(WHAT TO DO) Take the entries below and reproduce them word for word.

******

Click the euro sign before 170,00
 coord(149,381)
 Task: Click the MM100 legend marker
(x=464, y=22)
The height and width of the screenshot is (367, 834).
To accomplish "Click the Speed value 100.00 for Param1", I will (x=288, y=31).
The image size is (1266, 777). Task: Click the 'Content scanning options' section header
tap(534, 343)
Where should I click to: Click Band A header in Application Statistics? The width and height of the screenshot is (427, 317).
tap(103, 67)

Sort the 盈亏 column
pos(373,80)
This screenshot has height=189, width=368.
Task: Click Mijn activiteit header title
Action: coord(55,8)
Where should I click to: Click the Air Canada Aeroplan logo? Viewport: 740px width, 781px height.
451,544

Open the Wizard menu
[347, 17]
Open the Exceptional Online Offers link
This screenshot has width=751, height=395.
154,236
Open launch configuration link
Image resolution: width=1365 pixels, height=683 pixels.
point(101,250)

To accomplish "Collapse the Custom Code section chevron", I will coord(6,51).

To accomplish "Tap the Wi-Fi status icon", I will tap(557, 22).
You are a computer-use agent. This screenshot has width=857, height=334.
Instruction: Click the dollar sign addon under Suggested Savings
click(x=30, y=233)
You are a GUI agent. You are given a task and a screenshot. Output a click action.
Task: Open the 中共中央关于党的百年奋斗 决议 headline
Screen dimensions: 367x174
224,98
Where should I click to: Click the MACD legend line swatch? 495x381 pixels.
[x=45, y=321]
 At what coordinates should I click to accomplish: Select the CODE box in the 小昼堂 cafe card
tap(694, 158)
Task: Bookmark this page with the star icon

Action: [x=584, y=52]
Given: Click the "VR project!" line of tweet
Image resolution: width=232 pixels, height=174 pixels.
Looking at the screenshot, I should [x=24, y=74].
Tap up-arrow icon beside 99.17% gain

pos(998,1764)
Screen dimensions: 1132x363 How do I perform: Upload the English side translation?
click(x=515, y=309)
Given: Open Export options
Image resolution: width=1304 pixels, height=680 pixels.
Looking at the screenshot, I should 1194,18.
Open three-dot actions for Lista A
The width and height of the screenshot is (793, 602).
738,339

******

(ANSWER)
Click the euro sign before 170,00
 coord(149,381)
 Task: Click the MM100 legend marker
(x=464, y=22)
The height and width of the screenshot is (367, 834).
To accomplish "Click the Speed value 100.00 for Param1", I will (x=288, y=31).
The image size is (1266, 777). Task: Click the 'Content scanning options' section header
tap(534, 343)
Where should I click to: Click Band A header in Application Statistics? The width and height of the screenshot is (427, 317).
tap(103, 67)

Sort the 盈亏 column
pos(373,80)
This screenshot has height=189, width=368.
Task: Click Mijn activiteit header title
Action: coord(55,8)
Where should I click to: Click the Air Canada Aeroplan logo? Viewport: 740px width, 781px height.
451,544

Open the Wizard menu
[347, 17]
Open the Exceptional Online Offers link
This screenshot has width=751, height=395.
154,236
Open launch configuration link
Image resolution: width=1365 pixels, height=683 pixels.
point(101,250)

To accomplish "Collapse the Custom Code section chevron", I will coord(6,51).

To accomplish "Tap the Wi-Fi status icon", I will tap(557, 22).
You are a computer-use agent. This screenshot has width=857, height=334.
Instruction: Click the dollar sign addon under Suggested Savings
click(x=30, y=233)
You are a GUI agent. You are given a task and a screenshot. Output a click action.
Task: Open the 中共中央关于党的百年奋斗 决议 headline
Screen dimensions: 367x174
224,98
Where should I click to: Click the MACD legend line swatch? 495x381 pixels.
[x=45, y=321]
 At what coordinates should I click to accomplish: Select the CODE box in the 小昼堂 cafe card
tap(694, 158)
Task: Bookmark this page with the star icon

Action: [x=584, y=52]
Given: Click the "VR project!" line of tweet
Image resolution: width=232 pixels, height=174 pixels.
Looking at the screenshot, I should [x=24, y=74].
Tap up-arrow icon beside 99.17% gain

pos(998,1764)
Screen dimensions: 1132x363 How do I perform: Upload the English side translation?
click(x=515, y=309)
Given: Open Export options
Image resolution: width=1304 pixels, height=680 pixels.
Looking at the screenshot, I should 1194,18.
Open three-dot actions for Lista A
The width and height of the screenshot is (793, 602).
738,339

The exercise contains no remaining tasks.